Role overview
This role focuses on designing rigorous evaluation frameworks for advanced AI systems performing machine learning engineering tasks. Rather than building production ML features, you will translate real-world ML research and experimentation workflows into structured, testable benchmarks that assess model capability.
The work sits at the intersection of applied ML research, systems thinking, and technical writing. It is best suited for experienced machine learning engineers or researchers who understand model development deeply and can formalize that knowledge into clear, high-signal evaluation tasks.

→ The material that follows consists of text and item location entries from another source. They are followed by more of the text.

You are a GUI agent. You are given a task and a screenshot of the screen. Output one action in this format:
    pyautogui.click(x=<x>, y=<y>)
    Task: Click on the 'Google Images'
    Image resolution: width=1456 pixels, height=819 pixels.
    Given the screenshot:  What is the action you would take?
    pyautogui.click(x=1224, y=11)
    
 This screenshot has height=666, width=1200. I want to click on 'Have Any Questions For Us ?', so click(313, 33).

What you’ll actually be doing
- Designing structured evaluation suites that reflect real ML engineering workflows
- Translating practical tasks (model training, experimentation, debugging, optimization) into measurable benchmarks
- Reviewing and assessing AI-generated ML solutions for technical correctness and reasoning quality
- Defining success criteria that capture both implementation quality and system-level tradeoffs
- Analyzing model outputs to identify strengths, weaknesses, and failure patterns
- Documenting evaluation logic with precision and reproducibility
Who this role is for
- Machine learning engineers with hands-on model development experience
- Applied ML researchers familiar with experimentation pipelines
- Engineers comfortable reasoning about architecture decisions and performance tradeoffs
- Professionals who enjoy formalizing complex workflows into structured evaluation frameworks
- Technically strong writers who can express ML concepts clearly and unambiguously
Who this role is likely NOT for
- Entry-level ML practitioners without independent project ownership
- Data analysts who primarily focus on reporting or BI workflows
- Software engineers without direct model training and experimentation experience
- Candidates looking for traditional product ML engineering roles
- Professionals who prefer implementation over analytical evaluation work
Technical background
- 3+ years of experience in machine learning engineering or applied ML research
- Strong hands-on experience training, evaluating, and iterating on ML models
- Deep familiarity with experimentation workflows and performance analysis
- Ability to reason about model architecture, optimization strategies, and system tradeoffs
- Experience in research-oriented environments (industry lab or academic setting preferred)
- High attention to technical detail and structured thinking
Project scope
Potential for continued contributions based on performance and project needs
Project-based engagement focused on AI evaluation initiatives
Work structured around defined evaluation deliverables
Flexible scheduling with outcome-driven expectations